5. High rate of return: The rent you can charge for your house is
based on the current market. Rents have gone up but the cost of your
house is still what you originally paid for it. You are getting a
higher return on investment. In the current market you would have to
spend a lot more to get the same rental income.

6. Guaranteed income: If you are willing to make some small changes to
your house so it meets the standards required for disabled people, you
will have a long list of potential tenants waiting for you. In many
cases, some government agency will be paying their rent. You will get
a good, stable, low-maintenance tenant. You will also be helping
someone in need. If you need money for the renovations, you can
re-finance as much as 90% to 100% of the market value of your house.
Government grants may also be available.

7. Increased tax write-offs: In most cases, you can write off the
interest paid on the mortgage of a rental property. If you keep the
mortgage as high as possible, you maximize the tax write-offs.

8. Pay off your own home faster: Keep the mortgage on the rental
property as high as possible by re-financing to the max as the value
goes up.
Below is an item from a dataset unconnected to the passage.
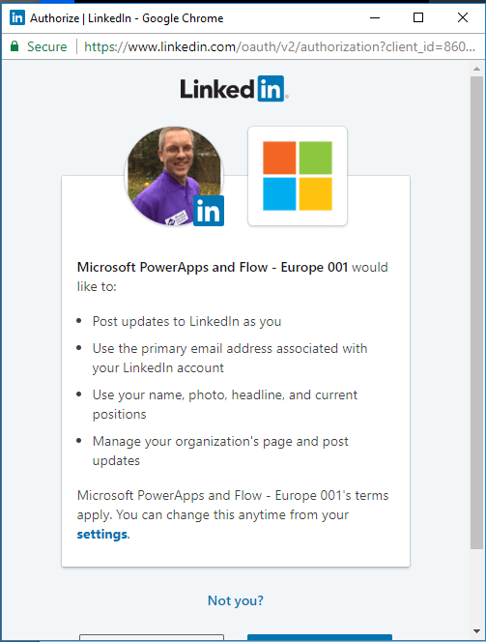The image size is (486, 642).
Task: Click the scrollbar down arrow
Action: click(476, 631)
Use that equity to pay off the home you live in, faster.

9. Tax-free retirement income: After your house is paid off quickly by
using the equity in the rental property, you may be able to use the
refinanced cash as a tax-free retirement income. Borrowed money may or
may not be taxable. Check with your accountant.

10. Gain freedom from the slavery of a J.O.B.: It takes far less time
to maintain rental properties than the amount of time you would spend
in a job. If you build up your portfolio of rental properties to 5 or
10 and pay them off (or keep refinancing), you will have as much or
more income than your present job. You can be your own boss, work only
a few hours, spend time with your family, and really enjoy your life.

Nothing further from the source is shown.